Sodi: Oh, Jody — all the salads, risotto. Salad in general, grilled vegetables, grilled fish, your pork chop.
Williams: You don’t like my curry?
Sodi: Oh, curry, yes. I forgot, I’m sorry.
What were your first impressions of each other?
Stephen Alesch: I was interviewing for this job and the producer said, “You’ve got to meet Robin, she'll see if you're worthy.” So I went to the office. [After an hour of waiting], she comes charging in totally hot, totally energized because she's just been at some big production meeting bossing people around. This beautiful, young, kind-of-goth New Yorker. When I say goth, I mean a real goth — not a decorated goth, like an LA goth — but a real gothic person, like Gotham City. A beautiful New York woman. I was just in awe. And she loved my drawings.

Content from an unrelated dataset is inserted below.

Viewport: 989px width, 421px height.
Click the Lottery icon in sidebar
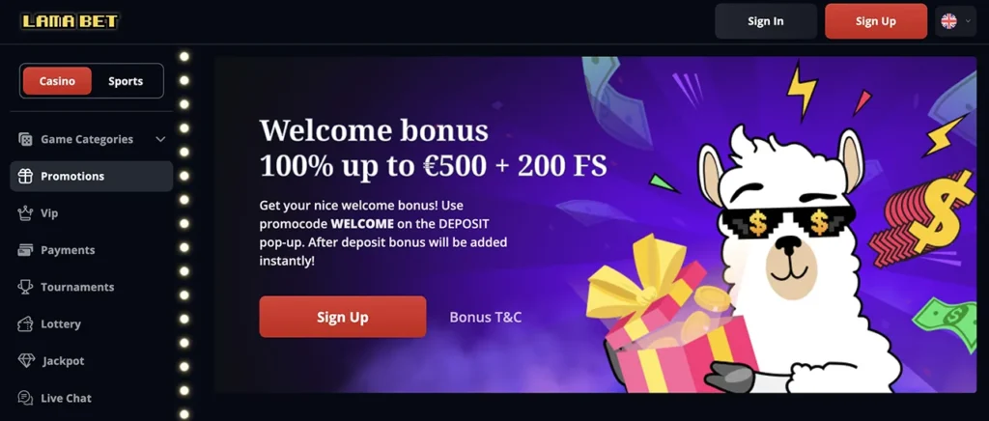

Robin Standefer: His drawings came a few days before. They were so extraordinary. I have a fascination with beautiful drawings, that sense of draftsmanship in the hand — from [Albrecht] Dürer to [Leonardo] Da Vinci, the lyrical quality of the line. I saw this beautiful red leather boot and these big shoulders and this plaid shirt and this beautiful blonde hair, and I thought: You can’t be the guy. He's so cute. I was really taken aback. The romance started by our love for what you make, an artistic partnership. We worked together for two years before we got involved.
What are some specific spaces you feel convey a particular contrast or fusion in vision?
Alesch: The NoMad London. Right across the street from the opera house, there’s this courthouse where people were sent to prison. It’s a kind of brooding, intense police headquarters that was abandoned and turned into this hotel with beautiful, powerful, romantic architecture. But for oppressive use. It was so fun to change it into romantic use. A prisoner’s dream is what I think about, especially when we took the courtroom, where people were sentenced, and painted a skyscape over all the wood paneling. We painted the whole thing with clouds, almost as if a person who's being sentenced was just given absolute freedom.
Standefer: That kind of relationship is one that drives our practice. I mean, even [The Guild] was a boarded up Citibank, all plastic. But underneath was one of the first department stores in New York City. The bones, we had to let them out. It’s driven by our combined curiosity, which is pretty relentless. We used to work at night together.
Alesch: Like 8 p.m. till 1 a.m., we just sketched.
Standefer: Which didn't go that well for the other partners we both had at the time.
Alesch: They were jealous.
What are some words of wisdom for couples who also collaborate?
Standefer: There is not a dinner party that we go to — this is, 30 years in — where people don’t say: How do you do it?
Alesch: “I could never spend the whole day with my wife.”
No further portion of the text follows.